According to African Time It’s Time to Go When the Time is Right
“So 11am we shall go and visit the Fa priest, ok?” says Chaka several times during this trip.
Exactly at 11am Terje and I are there. Or 10. Or what ever time Chaka asks us to come. Charlotte offers the chairs for sitting, but we don’t accept them – we will leave in a second. Charlotte is grinning. We are waiting. Waiting and waiting and walking around nervously. Eventually we agree to sit down much to Charlotte’s content.
Terje and I are there on time. Maybe Chaka had too much work to do and that’s why we continue being late all the time? But now at least we are smarter. We sit in the chairs while waiting, eat the offered breakfast and then dream of going. But for some strange reason we still never reach the priest by midday.
11 o’clock probably meant 12 o’clock we think to ourselves when we carelessly walk into the garden an hour after the agreed appointment. We take the chairs and expect Charlotte any time to come with food. We talk too Chaka’s customers, buy pineapples for lunch and finally sit on Chaka’s motorbike to “just pass by another place before going”. Later, of course, it’s too late to meet anybody.
Before meeting Chaka we decided to do some things. Sleep longer, eat pineapples in the streets, go to internet, talk to local ladies and.. where’s the hurry anyway? We finally reach Chaka, who seems to be quite surprised by our late arrival – four hours after the appointed time. But Chaka is still not ready. Then Terje predicts: “I assume we won’t get to meet the priest before 6pm.” Chaka laughs at it and shows his willingness to go with putting on his party clothes. But we all know how it’s going to be. First a joint, then food, then friends coming over, lunch passes by.. and Terje is right. We don’t start moving for another hours and by that time the priest has left the house.
Adapting in Estonia
We are invited to have a author’s night in another city. After seminars in school we start getting ourselves ready. Talking in the streets, shopping for food, packing the stuff. And suddenly we realize that in just 2 hours we are expected to be in a place 4 hours away. Then the African Time and European Time are meeting under the radar of a policemen.
Where does the trash go? – Where ever
There is just one field where owe cannot accept the local manners – everything that is concerning waste and its management. Trash in the streets doesn’t surprise me already for a long time, but trash in the home gardens makes me completely sad. Chips packet is empty – on the floor, cigarette is done – on the floor.
When finally we take ourselves together and make some remarks on their environmental knowledge and aesthetical sense, Chaka listens to the White Woman responsibly and now throws the trash on the other side of the wall. Only in Chaka’s house the other side of the wall is also his garden.

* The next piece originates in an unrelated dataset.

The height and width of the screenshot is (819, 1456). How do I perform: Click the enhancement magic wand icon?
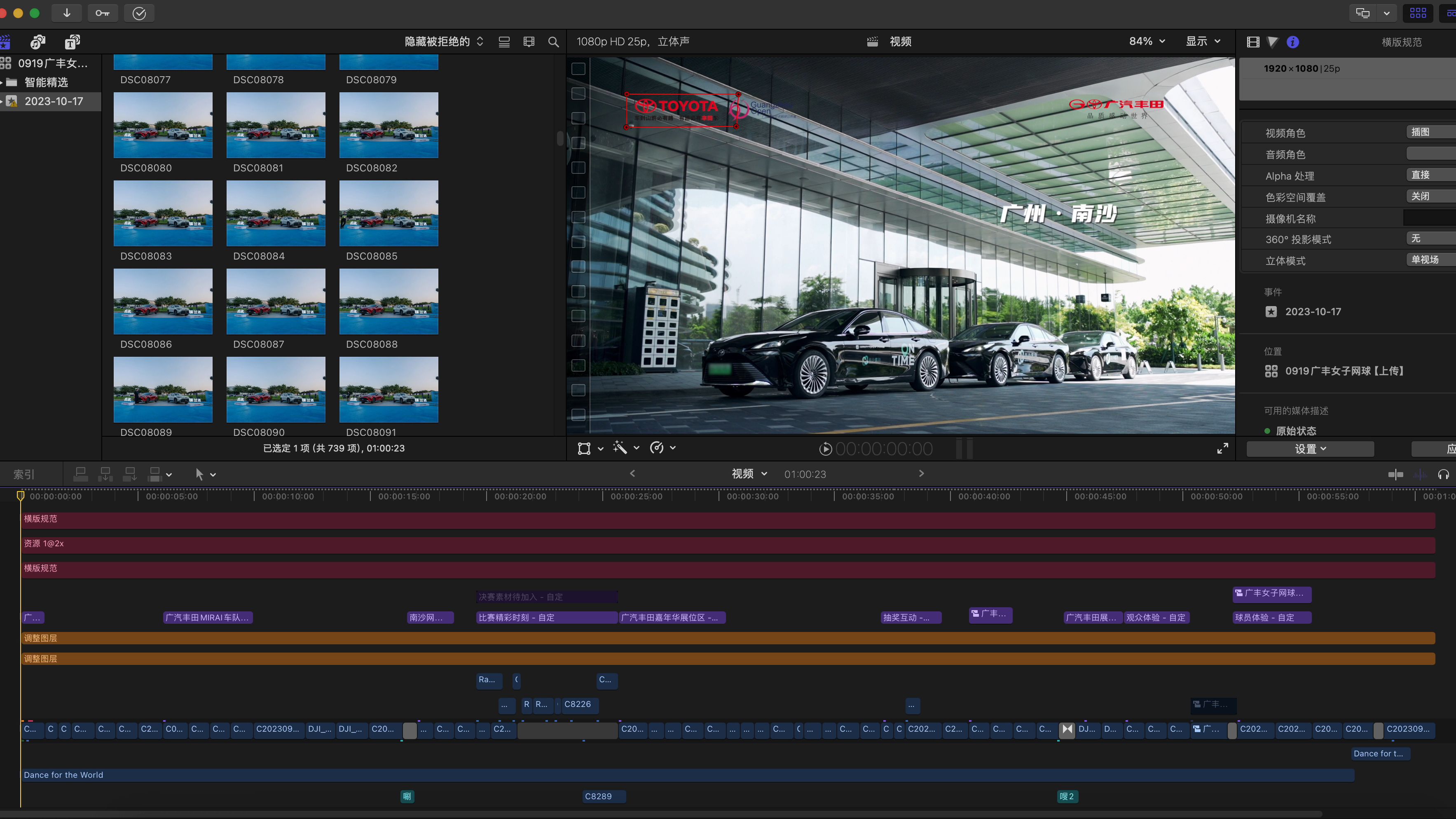[x=620, y=448]
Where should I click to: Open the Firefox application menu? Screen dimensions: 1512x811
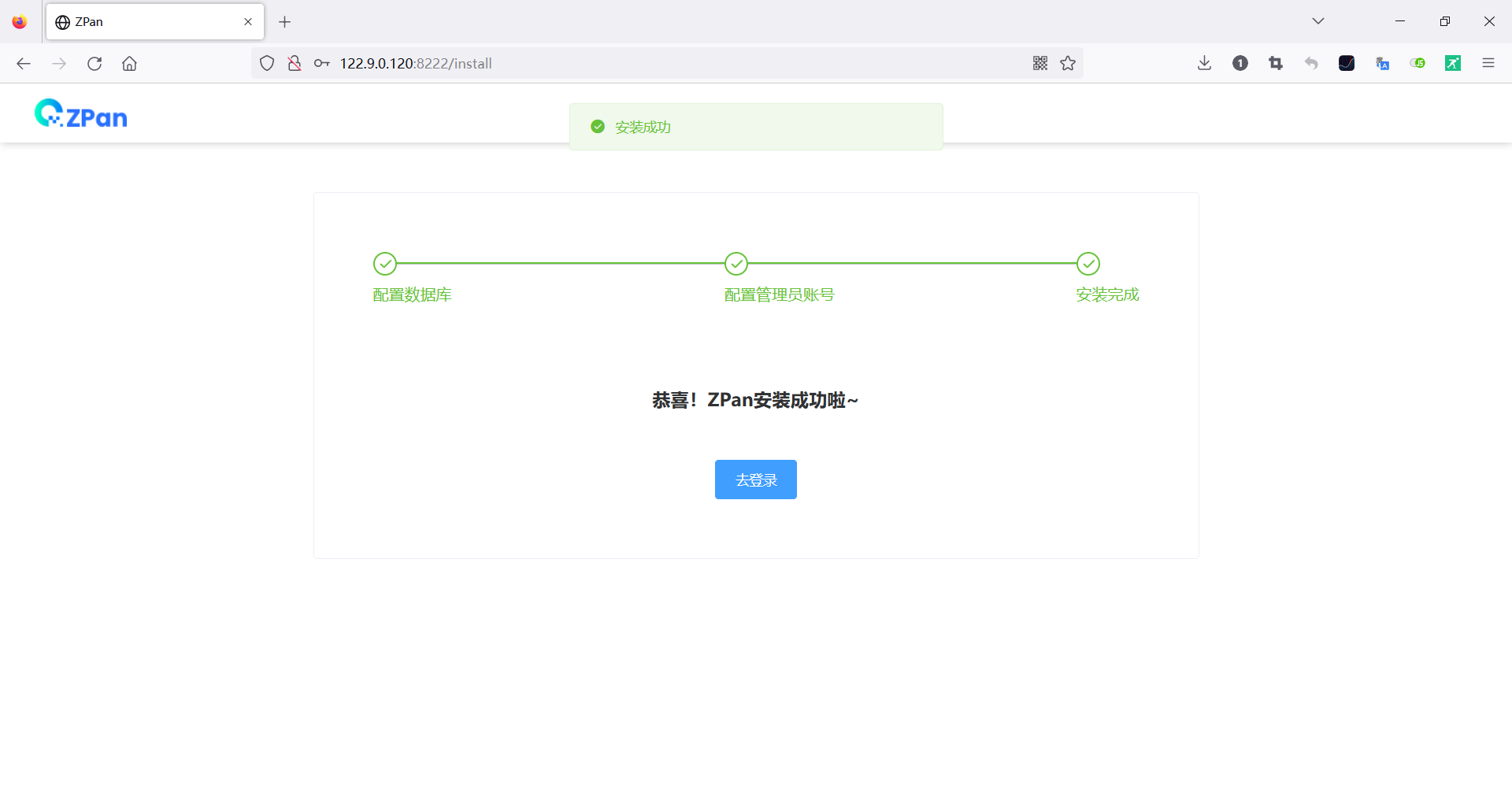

“Once a month there is a trash collector, then we clean it up,” he tries to convince us, though the rusty tin cans tell another story. After week long discussions how to keep your environment clean, we try to see the results and organize two bins in the garden. Now Chaka and Charlotte are under surveillance and like kids they start laughing nervously when they forget to throw the trash into it. If something falls on the floor a hem can be heard from us and the most respected man in town humbly collects the plastic from the ground. It even reaches that far, that when having a picnic on the beach, all the leftovers from seafood are being put into a plastic bag.
But by that time we have made their understandings of trash so complicated, that we decide not to touch the subject of organic and unorganic items.